When I think about the moments I have truly discovered something about myself, they haven’t come during grand solitary quests. Solitude has its place of course, as a time to recharge and let the dust settle. I’ve done silent meditation retreats and solo surf trips that have been journeys of discovery, but the sharpest mirrors I have found have been other people. Community, relationships, even the encounters I dreaded. The evenings when I told myself I was too burnt out to go, when the thought of small talk made me recoil, but I went anyway. More often than not I left grateful. Not because the interactions were perfect, and sometimes they weren’t even enjoyable, but because being with others revealed something in me that isolation never could.
The philosophers Hegel, Lacan, and later Axel Honneth all recognised what I stumbled into by accident, the self is not something we uncover alone, but something that only emerges in relation. You only become a subject when you are recognised by another subject. To be me requires the presence of an Other, we could also say anOther. Identity is not a private treasure hidden beneath layers but a relation and recognition. Honneth develops this into his theory of recognition, arguing that self-realisation depends on being recognised in three domains: love, which grounds basic self-confidence through intimate relationships. Rights, which secure recognition as an autonomous person within a legal framework. And solidarity, which affirms valued contributions within a community. Identity is not something unearthed like an ancient relic, it is built through webs of recognition.
Against this stands the contemporary subject, the postmodern self, which Slavoj Žižek describes as caught in a double bind. On one hand there is reflexive freedom or indefinite plasticity, which is the ability to endlessly reinvent yourself. Select any mask or filter, curate an identity through your music, clothing, Instagram posts and hobbies and voila, your authentic self... until you decide to create another identity and keep repeating the process. This apparent freedom becomes a prison. To be authentic now means to constantly refashion yourself, perform individuality, and keep pace with the churn of what is considered relevant. The paradox is that the harder we try to be ourselves, the more conformist we become. Tattoos and piercings once signalled rebellion but are now mainstream. Casual relationships once felt liberating but today monogamy can seem like the radical gesture. Every act of self-expression risks being absorbed as just another commodity, a pre-packaged performance.
Žižek pushes this to a stark conclusion. If you retreat fully from society in search of your true self you become an idiot, cut off from the symbolic order that makes identity possible. But if you fully embrace society’s demand to perform identity you end up stuck in endless refashioning and anxiety. There seems to be no way out. The counterintuitive solution, drawn from Lacan, is to accept that there is no authentic core waiting to be uncovered. The subject is fundamentally alienated, split by language, shaped by the symbolic order. To insist on finding some inner nugget of truth is to miss the point. To traverse the fantasy, in Lacanian terms, is to stop clinging to the idea that beneath the masks lies the real you. Authenticity does not come from peeling away the roles but from recognising that the roles themselves, the masks you wear and play through others, are what make you who you are.
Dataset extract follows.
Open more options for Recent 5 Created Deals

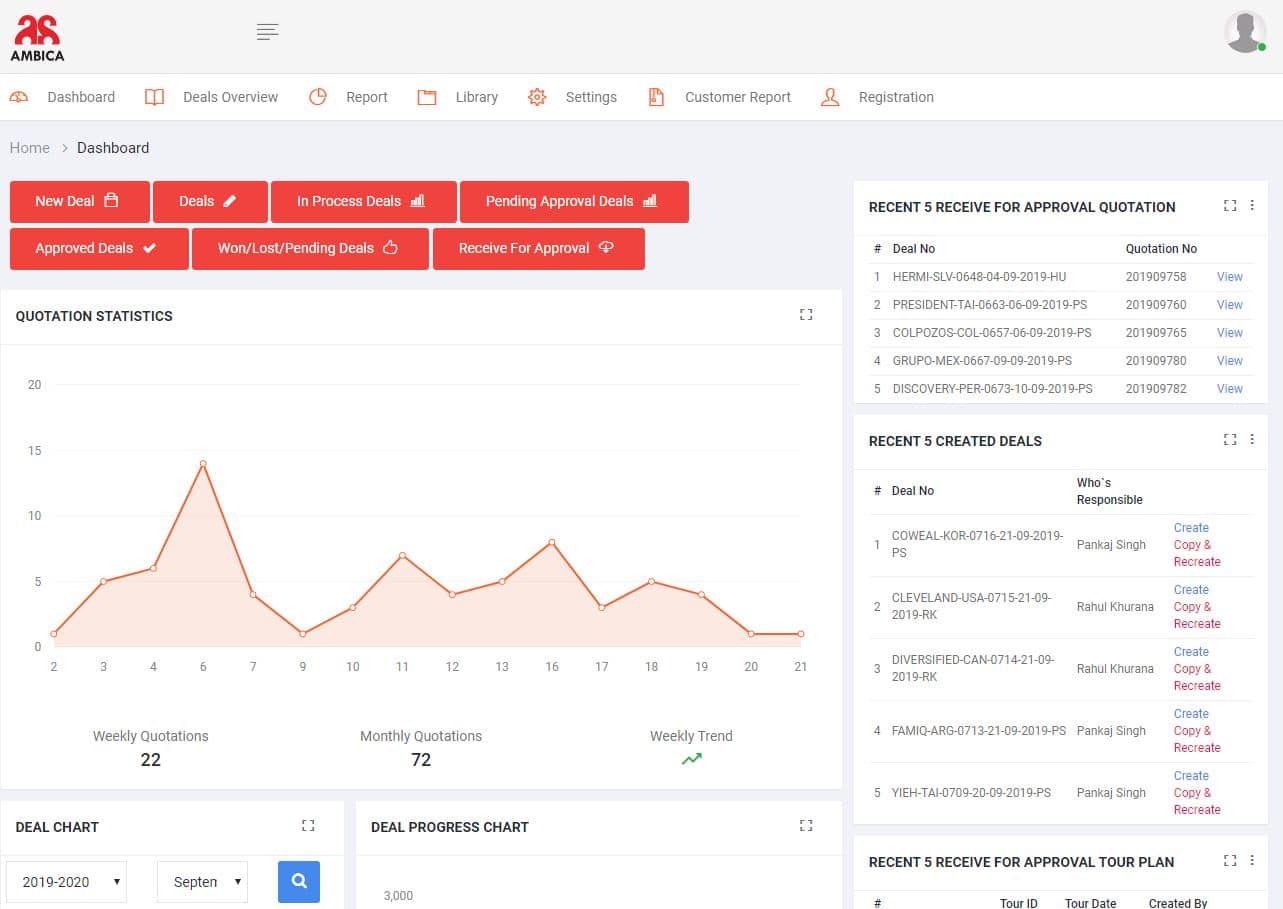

This is not a defeatist conclusion but a liberating one. Once you accept that alienation is fundamental, you no longer waste energy waging war against it. You can begin to play more freely, to take responsibility for shaping your drives and fantasies rather than allowing them to be shaped entirely by capital or ideology or the TikTok trend that’s happening that week. Which brings us back to community. Being yourself is not about retreating into solitude to protect some inner essence. It is about entering into relation with others, recognising and being recognised, shaping and being shaped. Solitude can help us pause and re-centre, but the bulk of who we are is hammered out in the messy, awkward, sometimes draining spaces of social life.